- [Written instruction]: Copy the rows word for word, starting at the line that contains "Click the edit icon beside Elias Greenfield" and stopping after the line that contains "Instruction: Navigate up". Leave the pictures out of your answer.

* BEGIN Data listing *

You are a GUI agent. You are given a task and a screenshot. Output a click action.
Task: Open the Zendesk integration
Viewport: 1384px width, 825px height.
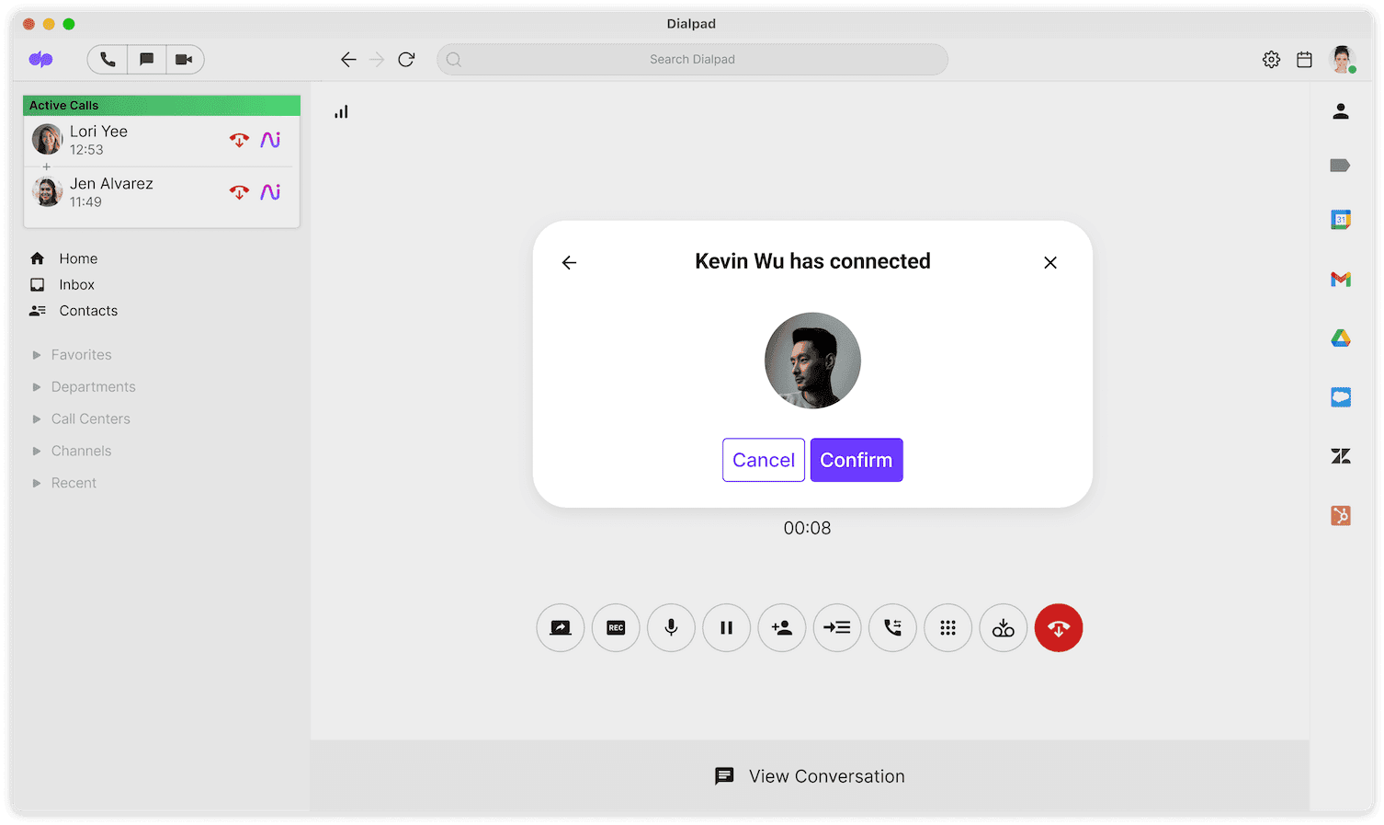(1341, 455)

* END Data listing *
* BEGIN Data listing *

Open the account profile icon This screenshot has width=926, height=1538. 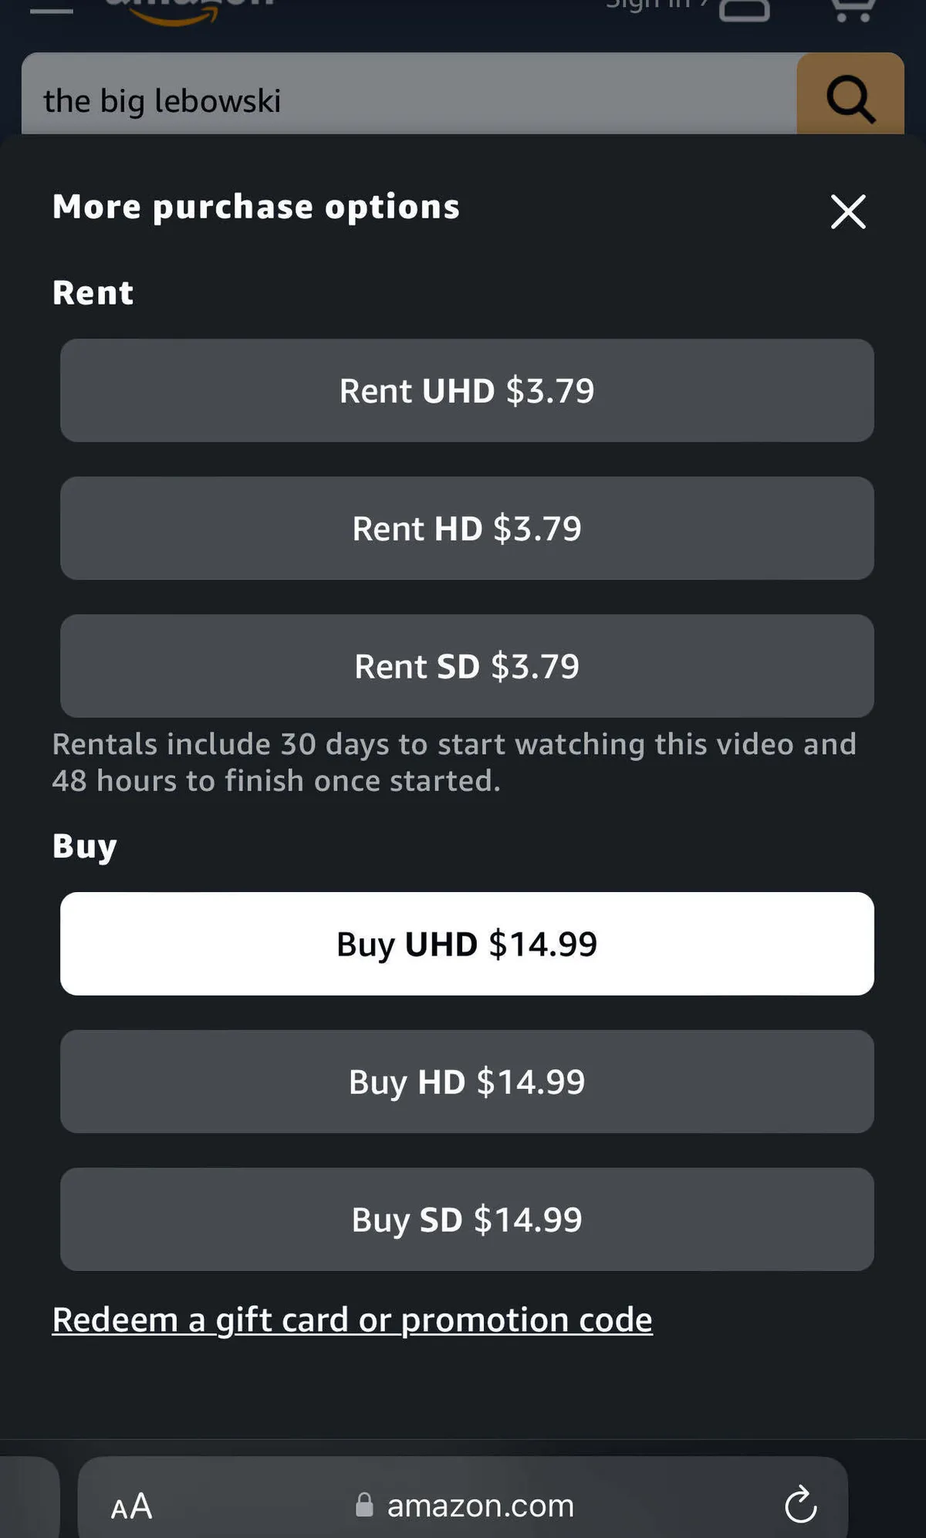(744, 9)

* END Data listing *
* BEGIN Data listing *

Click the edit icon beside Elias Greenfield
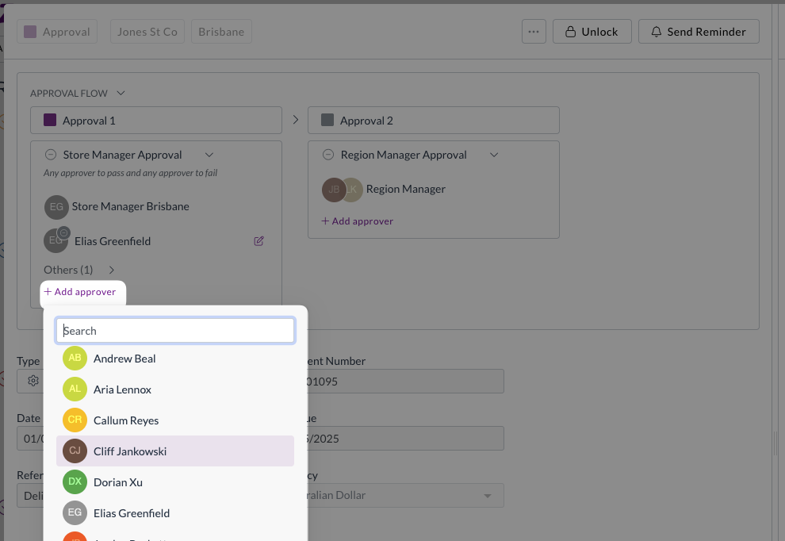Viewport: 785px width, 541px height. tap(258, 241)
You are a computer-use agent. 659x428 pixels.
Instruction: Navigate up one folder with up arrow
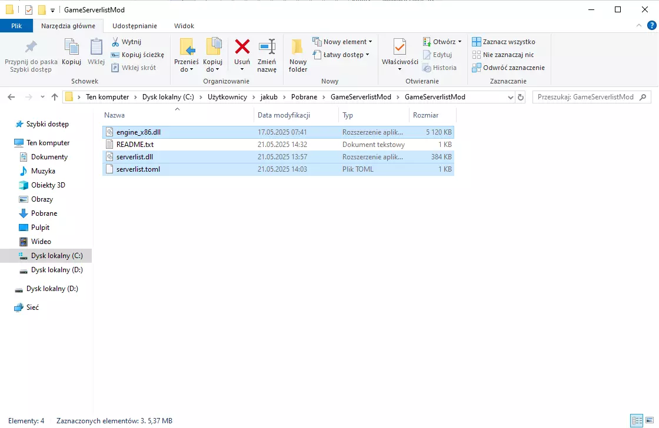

* END Data listing *

- [Solution for this problem]:
Click the edit icon beside Elias Greenfield
Viewport: 785px width, 541px height. tap(258, 241)
You are a computer-use agent. 659x428 pixels.
Instruction: Navigate up one folder with up arrow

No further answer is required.